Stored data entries
=== Section Start ===

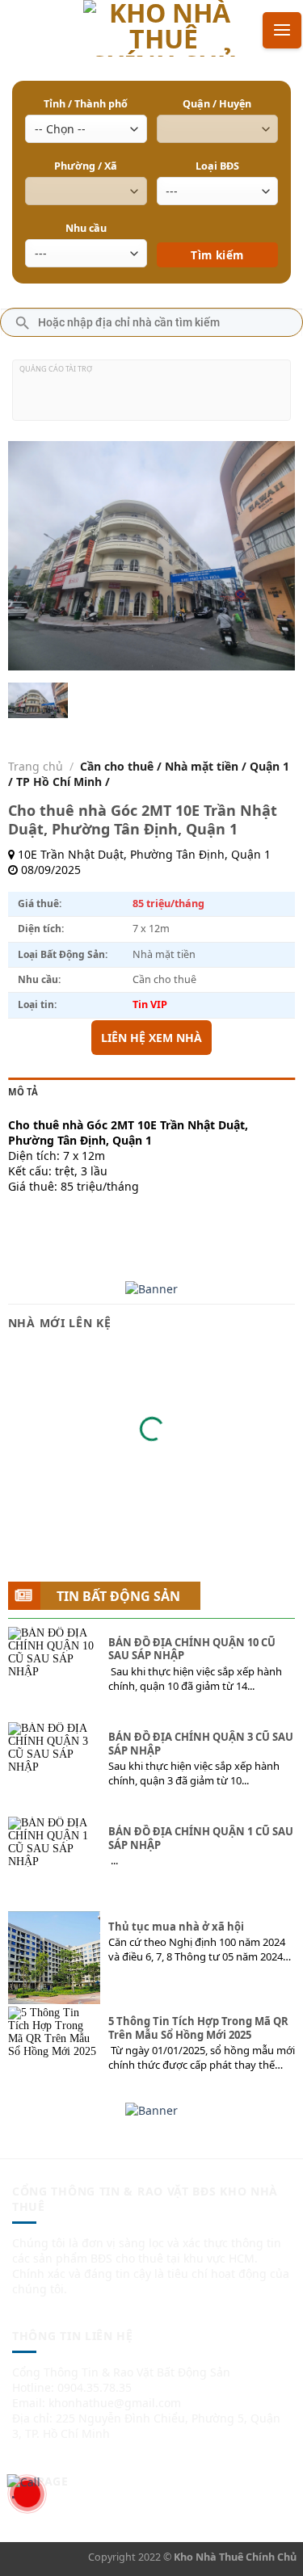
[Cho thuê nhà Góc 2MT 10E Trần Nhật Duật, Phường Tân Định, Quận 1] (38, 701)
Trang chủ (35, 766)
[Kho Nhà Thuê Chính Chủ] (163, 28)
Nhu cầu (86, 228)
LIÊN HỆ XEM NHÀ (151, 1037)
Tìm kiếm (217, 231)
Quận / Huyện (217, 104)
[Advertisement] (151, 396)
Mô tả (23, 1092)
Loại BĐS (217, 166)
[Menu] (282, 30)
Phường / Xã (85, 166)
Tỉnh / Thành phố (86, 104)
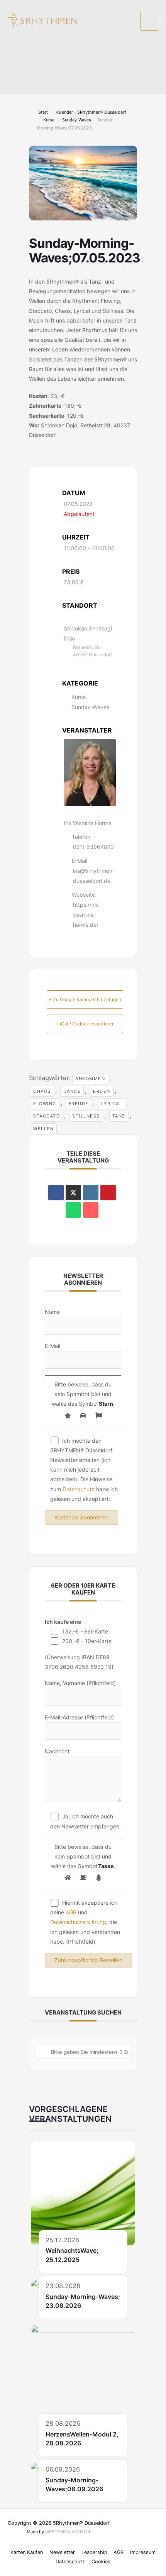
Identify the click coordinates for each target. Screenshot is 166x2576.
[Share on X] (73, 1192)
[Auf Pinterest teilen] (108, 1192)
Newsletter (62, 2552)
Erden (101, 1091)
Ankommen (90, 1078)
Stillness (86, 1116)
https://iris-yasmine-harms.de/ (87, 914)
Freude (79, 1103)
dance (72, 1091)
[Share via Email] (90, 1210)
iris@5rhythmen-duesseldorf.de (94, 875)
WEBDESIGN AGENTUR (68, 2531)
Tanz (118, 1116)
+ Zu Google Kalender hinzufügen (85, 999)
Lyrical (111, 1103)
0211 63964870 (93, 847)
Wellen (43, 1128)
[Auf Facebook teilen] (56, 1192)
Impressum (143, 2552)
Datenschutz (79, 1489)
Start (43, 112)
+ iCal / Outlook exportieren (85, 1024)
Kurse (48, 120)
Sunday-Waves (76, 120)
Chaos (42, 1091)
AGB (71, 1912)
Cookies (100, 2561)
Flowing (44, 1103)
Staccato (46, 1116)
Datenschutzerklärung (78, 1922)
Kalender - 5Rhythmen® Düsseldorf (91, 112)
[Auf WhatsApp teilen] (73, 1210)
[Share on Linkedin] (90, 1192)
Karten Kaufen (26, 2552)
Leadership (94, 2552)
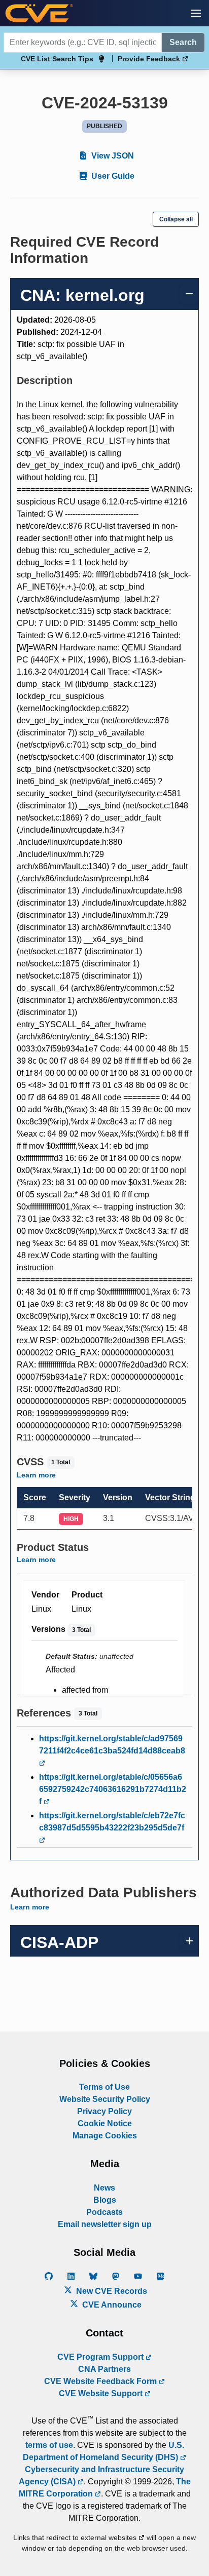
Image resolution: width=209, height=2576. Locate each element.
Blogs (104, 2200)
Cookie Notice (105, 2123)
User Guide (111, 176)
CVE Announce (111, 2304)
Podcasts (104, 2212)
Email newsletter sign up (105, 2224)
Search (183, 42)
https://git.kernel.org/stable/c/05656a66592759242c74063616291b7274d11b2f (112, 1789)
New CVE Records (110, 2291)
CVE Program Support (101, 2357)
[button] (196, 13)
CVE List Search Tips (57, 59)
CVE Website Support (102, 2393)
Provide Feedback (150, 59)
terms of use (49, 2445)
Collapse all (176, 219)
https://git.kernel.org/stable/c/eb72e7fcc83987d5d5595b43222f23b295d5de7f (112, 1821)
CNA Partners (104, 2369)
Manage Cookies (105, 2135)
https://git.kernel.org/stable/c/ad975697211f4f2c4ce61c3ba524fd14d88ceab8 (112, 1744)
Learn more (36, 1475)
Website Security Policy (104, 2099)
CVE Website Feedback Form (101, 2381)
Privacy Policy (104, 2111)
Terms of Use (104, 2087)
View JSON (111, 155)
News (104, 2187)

=== Section End ===

- WHAT THE TASK REQUIRES -
Write the data out again word for word; leave the pictures behind.

- RESULT FOR THIS EXERCISE -
[Cho thuê nhà Góc 2MT 10E Trần Nhật Duật, Phường Tân Định, Quận 1] (38, 701)
Trang chủ (35, 766)
[Kho Nhà Thuê Chính Chủ] (163, 28)
Nhu cầu (86, 228)
LIÊN HỆ XEM NHÀ (151, 1037)
Tìm kiếm (217, 231)
Quận / Huyện (217, 104)
[Advertisement] (151, 396)
Mô tả (23, 1092)
Loại BĐS (217, 166)
[Menu] (282, 30)
Phường / Xã (85, 166)
Tỉnh / Thành phố (86, 104)
Identify the click coordinates for each target. Screenshot is 166x2576.
[Share on X] (73, 1192)
[Auf Pinterest teilen] (108, 1192)
Newsletter (62, 2552)
Erden (101, 1091)
Ankommen (90, 1078)
Stillness (86, 1116)
https://iris-yasmine-harms.de/ (87, 914)
Freude (79, 1103)
dance (72, 1091)
[Share via Email] (90, 1210)
iris@5rhythmen-duesseldorf.de (94, 875)
WEBDESIGN AGENTUR (68, 2531)
Tanz (118, 1116)
+ Zu Google Kalender hinzufügen (85, 999)
Lyrical (111, 1103)
0211 63964870 (93, 847)
Wellen (43, 1128)
[Auf Facebook teilen] (56, 1192)
Impressum (143, 2552)
Datenschutz (79, 1489)
Start (43, 112)
+ iCal / Outlook exportieren (85, 1024)
Kurse (48, 120)
Sunday-Waves (76, 120)
Chaos (42, 1091)
AGB (71, 1912)
Cookies (100, 2561)
Flowing (44, 1103)
Staccato (46, 1116)
Datenschutzerklärung (78, 1922)
Kalender - 5Rhythmen® Düsseldorf (91, 112)
[Auf WhatsApp teilen] (73, 1210)
[Share on Linkedin] (90, 1192)
Karten Kaufen (26, 2552)
Leadership (94, 2552)
Image resolution: width=209, height=2576. Locate each element.
Blogs (104, 2200)
Cookie Notice (105, 2123)
User Guide (111, 176)
CVE Announce (111, 2304)
Podcasts (104, 2212)
Email newsletter sign up (105, 2224)
Search (183, 42)
https://git.kernel.org/stable/c/05656a66592759242c74063616291b7274d11b2f (112, 1789)
New CVE Records (110, 2291)
CVE Program Support (101, 2357)
[button] (196, 13)
CVE List Search Tips (57, 59)
CVE Website Support (102, 2393)
Provide Feedback (150, 59)
terms of use (49, 2445)
Collapse all (176, 219)
https://git.kernel.org/stable/c/eb72e7fcc83987d5d5595b43222f23b295d5de7f (112, 1821)
CNA Partners (104, 2369)
Manage Cookies (105, 2135)
https://git.kernel.org/stable/c/ad975697211f4f2c4ce61c3ba524fd14d88ceab8 (112, 1744)
Learn more (36, 1475)
Website Security Policy (104, 2099)
CVE Website Feedback Form (101, 2381)
Privacy Policy (104, 2111)
Terms of Use (104, 2087)
View JSON (111, 155)
News (104, 2187)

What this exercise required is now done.